The 1890 Wilkes-Barre tornado was a deadly tornado that occurred on Tuesday, August 19, 1890, in Wilkes-Barre, Luzerne County, Pennsylvania. It tore through the city as an estimated F3. The tornado killed 16 people, injured 50, damaged or destroyed 260 buildings, and cost at least $240,000 (in 1890 money). It was one of the deadliest tornadoes in Pennsylvania history.

==Events of August 19, 1890==
===Touchdown===
It's believed that on the afternoon of August 19, 1890, the tornado touched down west of Nanticoke as an estimated F0. According to Professor Thomas Santee, "A brisk gust of wind passed through Nanticoke and the dust and light articles rose in a whirlwind, while a large maple tree was blown down at the east end of the Nanticoke Bridge." The tornado then traveled eastward into Hanover Township (along the bank of the Susquehanna River).

"Following the bank of the river which is in a direction nearly east, for a short distance the trees are marked by the characteristic twisting off of branches and further on the field was strewn with light debris consisting of bark of trees and small bits of wood which had been carried by the storm."

"Then for about a mile there is no distinct trace of the storm but from Butzbach's Landing, the effects become clearer, abundant and characteristic, leading past the north side of the cemetery at Hanover Green."

===Striking Wilkes-Barre===
The storm then veered north and entered South Wilkes-Barre at about 5:20 pm. In 1890, nearly 38,000 people lived in the city. The tornado intensified to an F3 as it moved deeper into the municipality. It struck Main Street and swept northward to Wood Street. The tornado then widened and walloped Franklin Street. The tornado may have been 300 yards wide at that point. The storm continued to tear through the municipality (mostly in the industrial section). Eventually the tornado worked its way out of the city. By 5:31 pm, it ended in a heavily wooded area just east of Wilkes-Barre.

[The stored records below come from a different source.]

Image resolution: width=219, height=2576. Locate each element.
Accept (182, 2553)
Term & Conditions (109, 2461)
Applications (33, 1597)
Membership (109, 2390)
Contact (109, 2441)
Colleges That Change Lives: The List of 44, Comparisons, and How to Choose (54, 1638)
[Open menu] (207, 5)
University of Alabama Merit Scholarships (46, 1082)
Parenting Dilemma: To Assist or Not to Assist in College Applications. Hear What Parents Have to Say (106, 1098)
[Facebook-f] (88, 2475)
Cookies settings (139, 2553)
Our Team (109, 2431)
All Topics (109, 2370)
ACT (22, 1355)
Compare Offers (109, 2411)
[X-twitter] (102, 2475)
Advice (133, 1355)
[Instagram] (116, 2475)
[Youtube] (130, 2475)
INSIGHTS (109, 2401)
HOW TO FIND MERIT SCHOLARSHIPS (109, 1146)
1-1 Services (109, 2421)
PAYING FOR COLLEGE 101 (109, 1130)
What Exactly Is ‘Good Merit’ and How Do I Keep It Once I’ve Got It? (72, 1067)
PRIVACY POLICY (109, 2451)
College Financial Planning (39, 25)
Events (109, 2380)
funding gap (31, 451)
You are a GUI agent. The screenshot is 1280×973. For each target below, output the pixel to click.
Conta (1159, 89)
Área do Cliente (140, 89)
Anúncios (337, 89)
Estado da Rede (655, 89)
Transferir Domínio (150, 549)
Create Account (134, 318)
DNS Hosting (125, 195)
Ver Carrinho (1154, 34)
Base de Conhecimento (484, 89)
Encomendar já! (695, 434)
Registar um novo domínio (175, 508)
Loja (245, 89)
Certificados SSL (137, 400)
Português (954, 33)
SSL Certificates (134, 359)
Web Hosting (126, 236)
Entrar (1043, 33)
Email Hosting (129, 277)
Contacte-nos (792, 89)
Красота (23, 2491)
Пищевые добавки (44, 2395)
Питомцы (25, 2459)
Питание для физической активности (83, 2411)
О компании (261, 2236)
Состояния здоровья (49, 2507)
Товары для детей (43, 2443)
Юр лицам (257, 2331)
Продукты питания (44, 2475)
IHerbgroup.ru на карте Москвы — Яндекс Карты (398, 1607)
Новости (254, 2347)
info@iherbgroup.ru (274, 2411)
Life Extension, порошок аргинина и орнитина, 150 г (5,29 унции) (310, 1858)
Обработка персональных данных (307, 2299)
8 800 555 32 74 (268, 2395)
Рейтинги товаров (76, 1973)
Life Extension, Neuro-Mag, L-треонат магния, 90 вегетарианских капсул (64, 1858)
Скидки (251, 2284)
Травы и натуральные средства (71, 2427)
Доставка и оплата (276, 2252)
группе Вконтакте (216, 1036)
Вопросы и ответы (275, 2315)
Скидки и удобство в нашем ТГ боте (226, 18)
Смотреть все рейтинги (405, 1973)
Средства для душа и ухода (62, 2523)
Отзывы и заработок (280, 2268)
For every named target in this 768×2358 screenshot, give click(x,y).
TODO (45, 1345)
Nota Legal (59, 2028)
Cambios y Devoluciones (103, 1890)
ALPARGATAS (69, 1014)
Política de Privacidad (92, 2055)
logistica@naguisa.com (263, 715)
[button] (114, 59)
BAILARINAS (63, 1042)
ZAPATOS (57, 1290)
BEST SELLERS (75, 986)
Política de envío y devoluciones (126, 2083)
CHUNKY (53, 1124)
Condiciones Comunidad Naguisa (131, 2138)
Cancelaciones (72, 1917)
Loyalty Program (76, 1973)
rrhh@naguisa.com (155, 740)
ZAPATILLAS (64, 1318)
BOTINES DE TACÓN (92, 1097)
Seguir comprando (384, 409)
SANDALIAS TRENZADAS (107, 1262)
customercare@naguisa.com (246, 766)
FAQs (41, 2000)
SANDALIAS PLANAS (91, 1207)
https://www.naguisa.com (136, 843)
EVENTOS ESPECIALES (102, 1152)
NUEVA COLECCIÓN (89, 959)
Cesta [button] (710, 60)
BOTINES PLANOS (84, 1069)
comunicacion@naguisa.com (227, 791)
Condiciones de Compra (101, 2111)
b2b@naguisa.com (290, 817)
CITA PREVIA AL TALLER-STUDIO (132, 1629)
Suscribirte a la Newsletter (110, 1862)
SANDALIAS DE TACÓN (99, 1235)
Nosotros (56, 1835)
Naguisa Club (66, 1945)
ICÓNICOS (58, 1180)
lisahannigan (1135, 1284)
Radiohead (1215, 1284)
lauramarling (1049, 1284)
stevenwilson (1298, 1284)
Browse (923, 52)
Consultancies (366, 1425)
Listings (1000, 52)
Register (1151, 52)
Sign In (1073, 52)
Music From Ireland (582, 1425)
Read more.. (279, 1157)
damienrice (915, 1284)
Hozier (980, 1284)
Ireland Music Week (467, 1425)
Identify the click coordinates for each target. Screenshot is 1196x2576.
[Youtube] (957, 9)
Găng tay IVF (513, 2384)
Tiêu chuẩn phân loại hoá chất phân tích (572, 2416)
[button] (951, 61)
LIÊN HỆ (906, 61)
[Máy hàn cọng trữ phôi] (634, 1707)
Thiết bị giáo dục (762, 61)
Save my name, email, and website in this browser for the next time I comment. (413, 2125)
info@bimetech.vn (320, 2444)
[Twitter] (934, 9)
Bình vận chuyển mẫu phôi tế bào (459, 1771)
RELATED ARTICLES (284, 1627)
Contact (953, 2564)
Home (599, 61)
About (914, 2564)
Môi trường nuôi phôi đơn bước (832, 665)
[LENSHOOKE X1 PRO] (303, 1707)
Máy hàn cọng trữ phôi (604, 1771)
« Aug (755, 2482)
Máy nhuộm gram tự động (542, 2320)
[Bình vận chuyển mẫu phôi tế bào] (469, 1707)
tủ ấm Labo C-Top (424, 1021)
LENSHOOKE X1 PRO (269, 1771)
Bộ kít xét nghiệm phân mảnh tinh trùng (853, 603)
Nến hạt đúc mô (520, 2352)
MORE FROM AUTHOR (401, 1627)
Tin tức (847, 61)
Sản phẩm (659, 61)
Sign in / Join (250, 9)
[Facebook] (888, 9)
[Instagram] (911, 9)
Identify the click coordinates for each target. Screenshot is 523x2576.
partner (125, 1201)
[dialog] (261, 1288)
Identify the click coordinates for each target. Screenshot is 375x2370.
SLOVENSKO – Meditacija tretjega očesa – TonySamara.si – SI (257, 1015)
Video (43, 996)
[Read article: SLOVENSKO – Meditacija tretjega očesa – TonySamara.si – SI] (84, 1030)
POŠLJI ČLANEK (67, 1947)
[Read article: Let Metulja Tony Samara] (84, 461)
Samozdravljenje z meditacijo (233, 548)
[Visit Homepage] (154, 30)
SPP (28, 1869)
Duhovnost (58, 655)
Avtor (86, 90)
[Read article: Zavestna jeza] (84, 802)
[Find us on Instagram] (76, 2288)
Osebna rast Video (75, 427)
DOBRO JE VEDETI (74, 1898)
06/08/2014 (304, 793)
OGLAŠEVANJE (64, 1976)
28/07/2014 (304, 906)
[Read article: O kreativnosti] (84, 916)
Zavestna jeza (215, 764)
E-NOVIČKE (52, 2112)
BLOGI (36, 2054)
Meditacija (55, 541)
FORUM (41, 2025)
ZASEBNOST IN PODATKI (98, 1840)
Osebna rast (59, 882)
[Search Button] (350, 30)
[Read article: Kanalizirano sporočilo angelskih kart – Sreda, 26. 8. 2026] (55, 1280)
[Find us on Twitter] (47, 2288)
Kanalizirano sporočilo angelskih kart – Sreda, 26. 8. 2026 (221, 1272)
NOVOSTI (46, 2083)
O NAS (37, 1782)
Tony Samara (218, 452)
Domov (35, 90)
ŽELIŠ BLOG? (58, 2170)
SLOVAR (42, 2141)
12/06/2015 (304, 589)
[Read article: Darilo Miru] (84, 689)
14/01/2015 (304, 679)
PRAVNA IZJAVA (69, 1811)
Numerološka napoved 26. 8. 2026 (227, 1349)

“Hundreds of houses were unroofed, partially blown over and completely demolished” stated one dispatch. Passenger trains and locomotives were blown over. Brick buildings either had their upper stories torn away or were completely leveled. The tornado killed 16 people, injured 50, damaged or destroyed 260 buildings, and cost at least $240,000 (in 1890 money).

==Other deadly tornadoes in and around Wilkes-Barre==
- In August 1914, an estimated F3 tornado killed roughly six people and injured sixty others in Wilkes-Barre Township and the Heights Section of Wilkes-Barre City. The twister toppled church steeples and destroyed many homes. Four of the six fatalities were female employees of the Laurel Silk Mill near Empire Street. They were killed when the storm toppled the mill's brick walls.
- In January 1917, a tornado struck Georgetown in Wilkes-Barre Township. Roofs, chimneys, porches, and fences were swept away. An estimated three people were killed in the storm.